© Fajar P. Domingo
Comment les troubles de la personnalité sont-ils envisagés aujourd’hui ?
Vouloir classer ces troubles n’est pas nouveau. Dans l’Antiquité, la théorie des quatre humeurs faisait correspondre à chaque humeur une personnalité : un excès de sang donnait le sanguin, un excès de bile noire le mélancolique, de bile jaune le bilieux, de flegme le flegmatique. La même approche catégorielle a été retenue dans les classifications contemporaines, que ce soient celle de l’Organisation mondiale de la santé ou celle du DSM-5 (Manuel diagnostique et statistique des troubles mentaux, 5e édition, établi par l’American Psychiatric Association). Au lieu des quatre types de personnalités de la théorie humorale, le DSM-5 distingue dix personnalités pathologiques, qui sont elles-mêmes regroupées en trois catégories principales.
L’autre approche est dimensionnelle. Les dimensions sont au nombre de cinq. Ce sont les « big five » répondant à l’acronyme « OCEAN » : ouverture à l’expérience, conscience, extraversion, agréabilité et névrosisme. Chacune correspond à une tendance de la personnalité et leur combinaison permet de définir les personnes dites normales comme celles dites pathologiques. Par exemple, le névrosisme caractérise ceux qui sont facilement angoissés, d’humeur instable et négative, qui maîtrisent mal leurs émotions. L’agréabilité définit une propension à aider les autres, à coopérer, à se montrer empathique. Les travaux psychométriques ont montré la robustesse de cette approche.

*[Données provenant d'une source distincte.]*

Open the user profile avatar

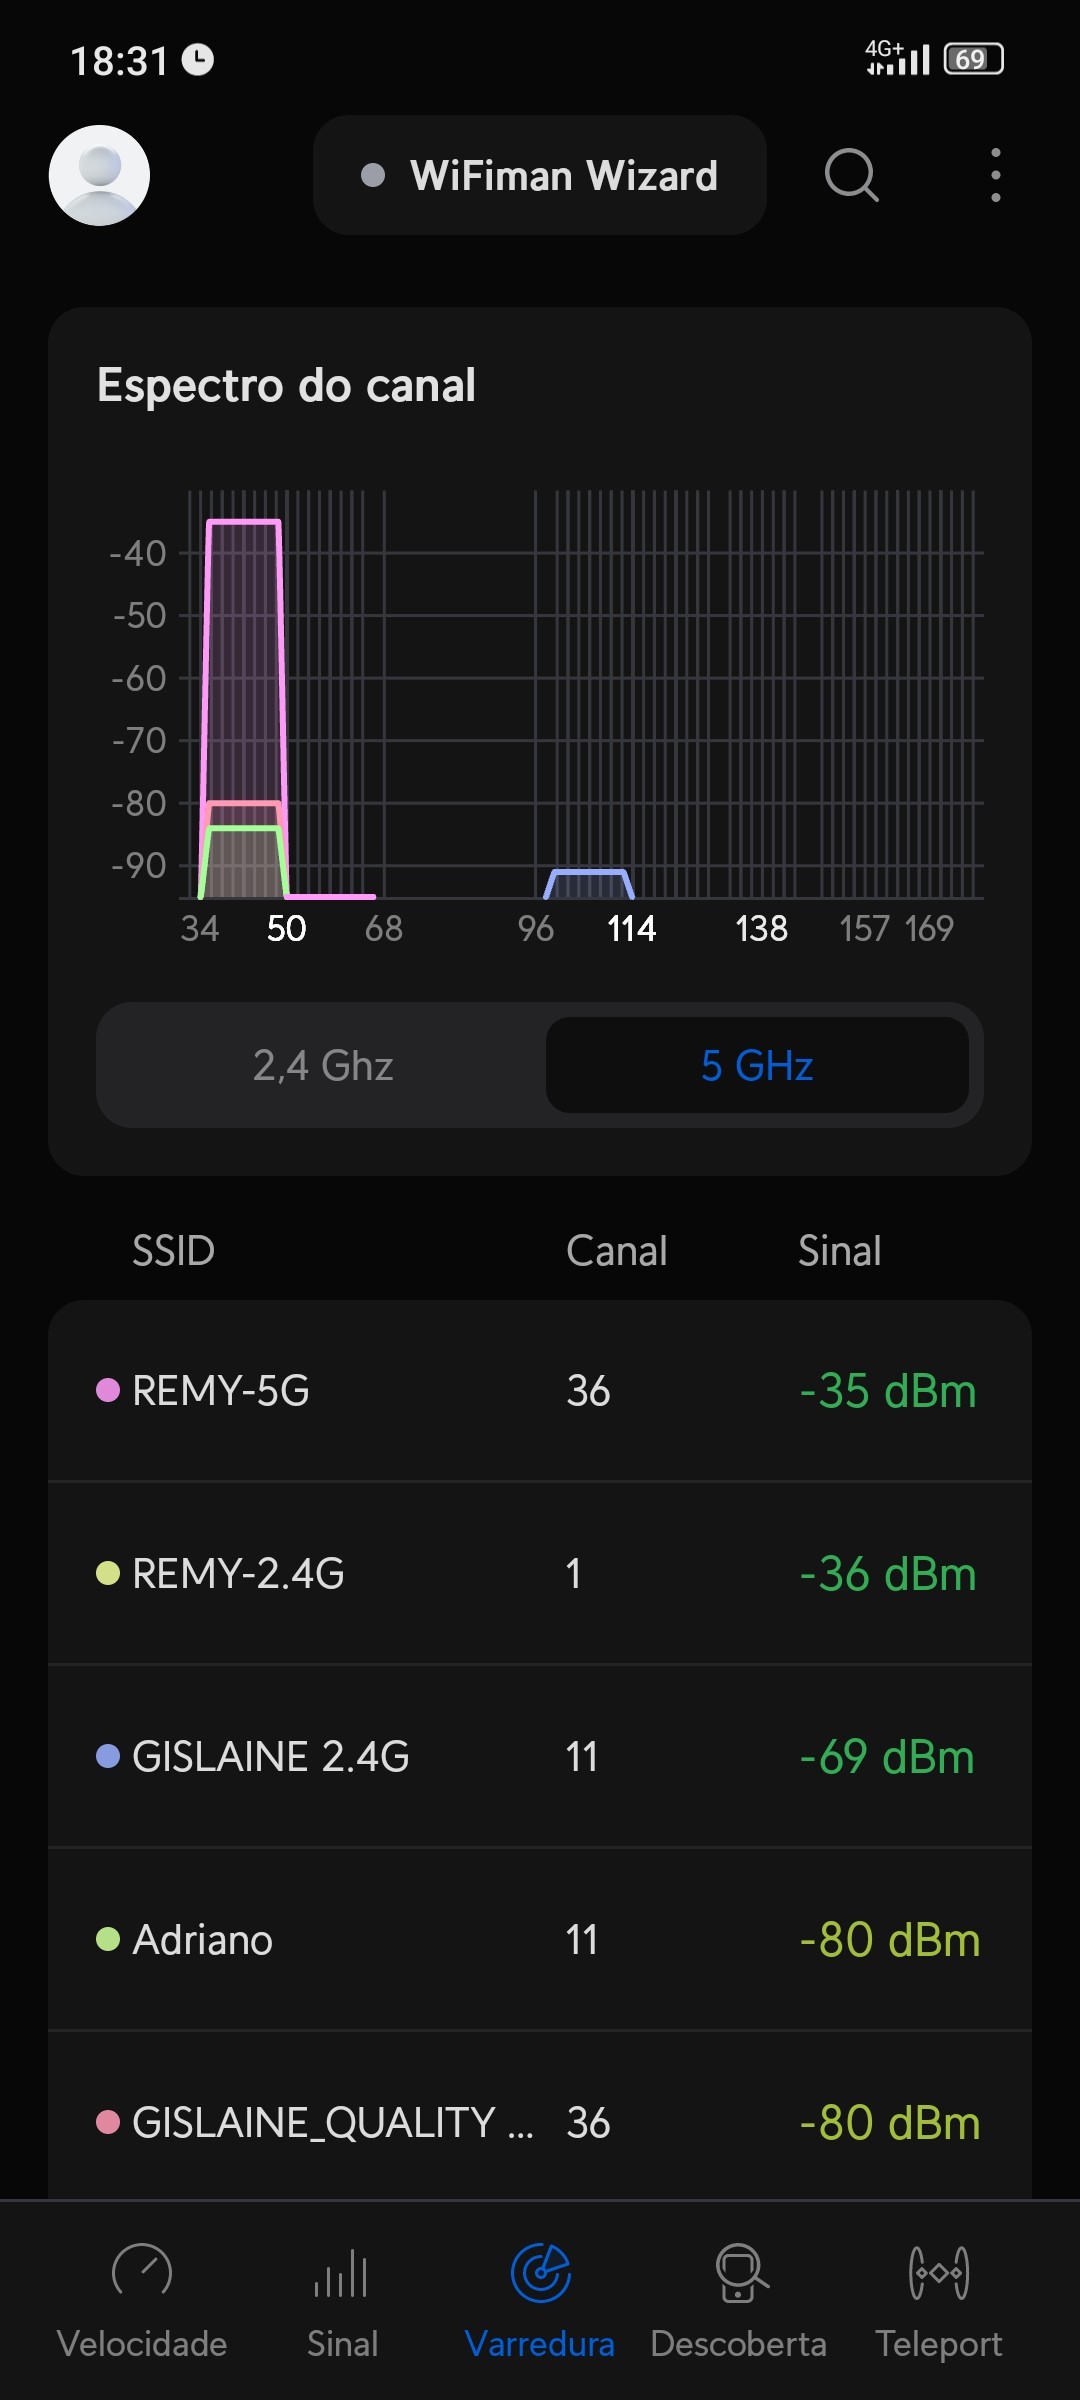(100, 175)
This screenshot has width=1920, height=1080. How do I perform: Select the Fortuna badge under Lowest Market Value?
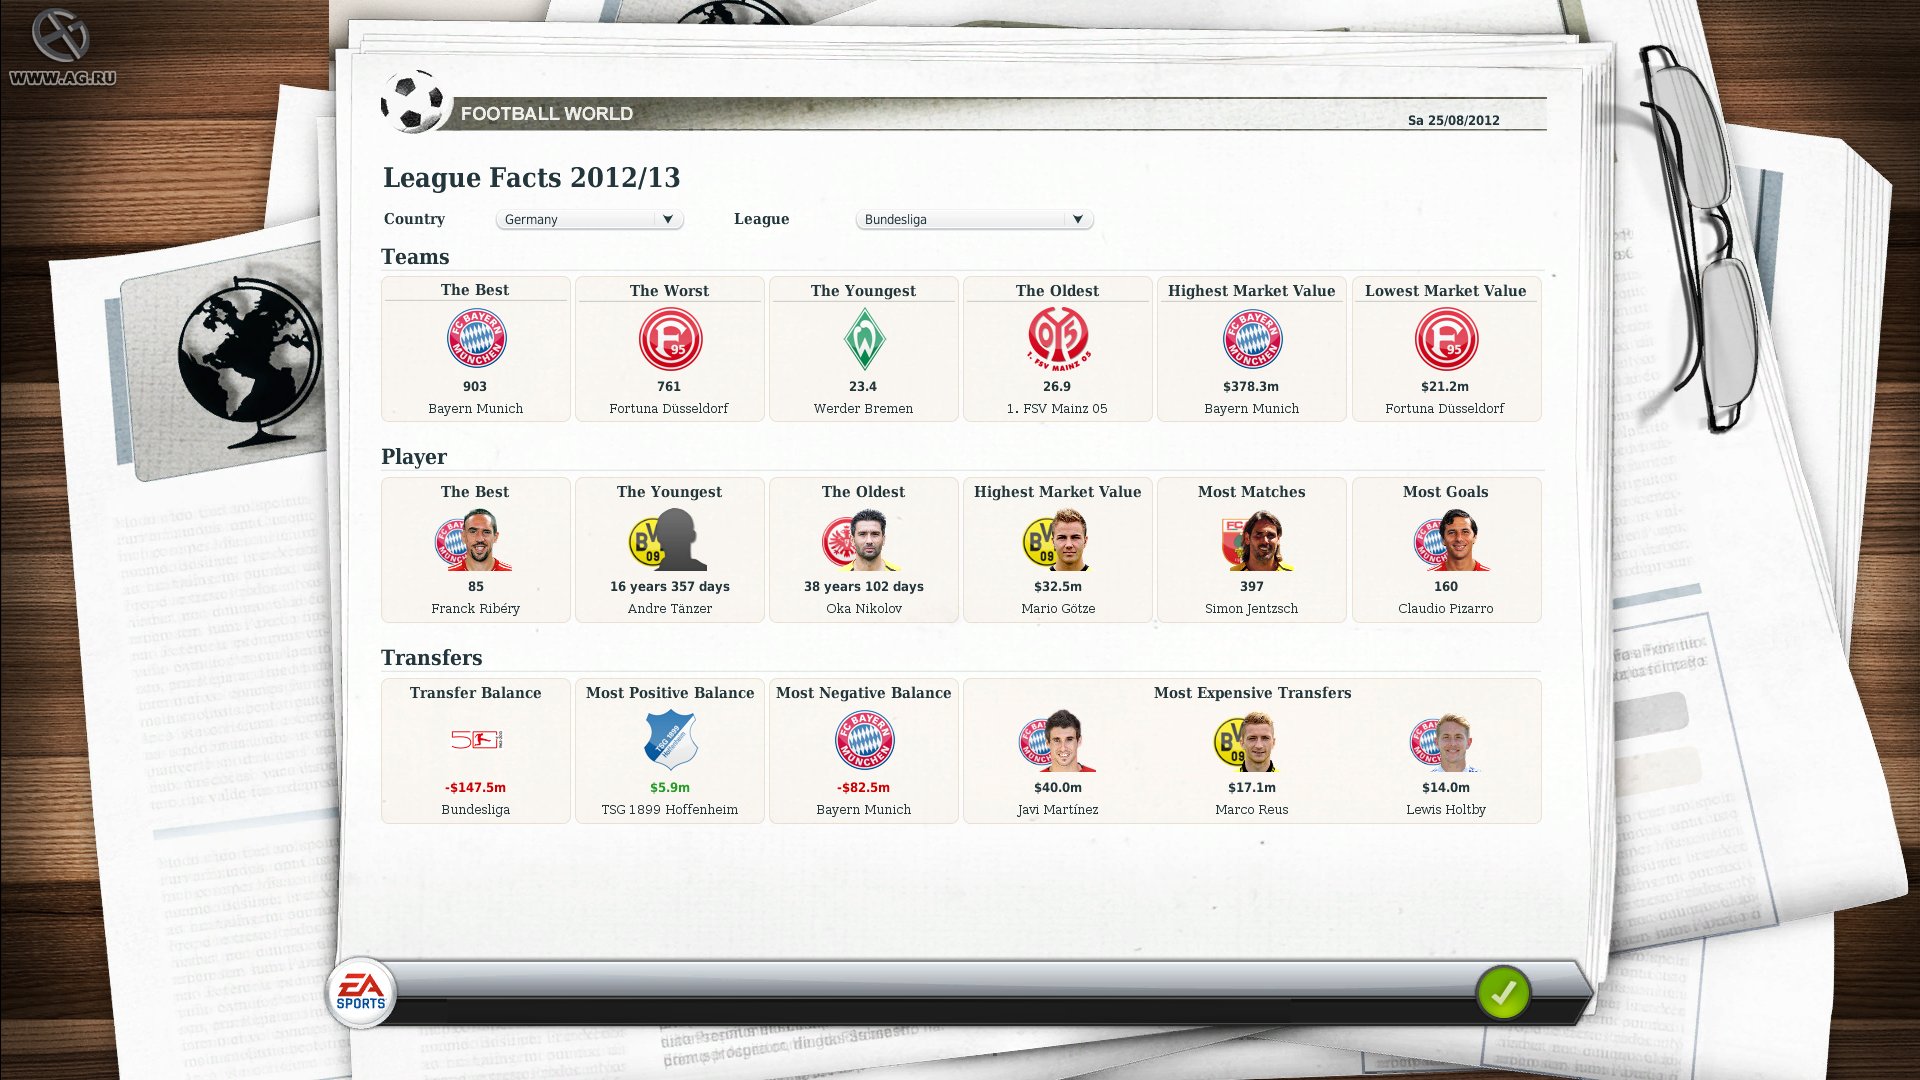coord(1445,339)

Il y a une autre façon, plus subtile et réaliste à mon avis, de voir les choses, car les catégories du DSM ne sont pas cloisonnées. On observe des cas typiques : un sujet peut présenter tous les traits de la personnalité paranoïaque (la méfiance, l’orgueil, la tendance à interpréter, la susceptibilité) dans sa façon d’être habituelle, et non sous une forme aiguë passagère. Le diagnostic de personnalité paranoïaque est alors facile à poser. Mais on peut retrouver chez quelqu’un des traits qui entrent dans la définition de la personnalité pathologique X, et d’autres dans la définition de la personnalité Y. Le tableau peut être complexe, avec des formes incomplètes ou des formes mixtes. Le DSM compte d’ailleurs une catégorie résiduelle : « trouble de la personnalité non classé ailleurs ». Une autre difficulté provient du fait qu’un critère de trouble de la personnalité ne se mesure pas comme la fièvre ou un taux hormonal. Dans l’incertitude, on peut s’aider de questionnaires, et au fil du temps, la connaissance de la personnalité du patient s’affine.
Pouvez-vous nous décrire les catégories de personnalités ?
Le premier groupe comporte les personnalités paranoïaque, schizoïde, schizotypique. Le paranoïaque, on voit assez bien ce que c’est, les deux autres catégories un peu moins. Les schizoïdes sont des gens assez froids, distants, qui ont peu de relations sociales. Le schizoïde est quelqu’un de bizarre, à la limite du délire.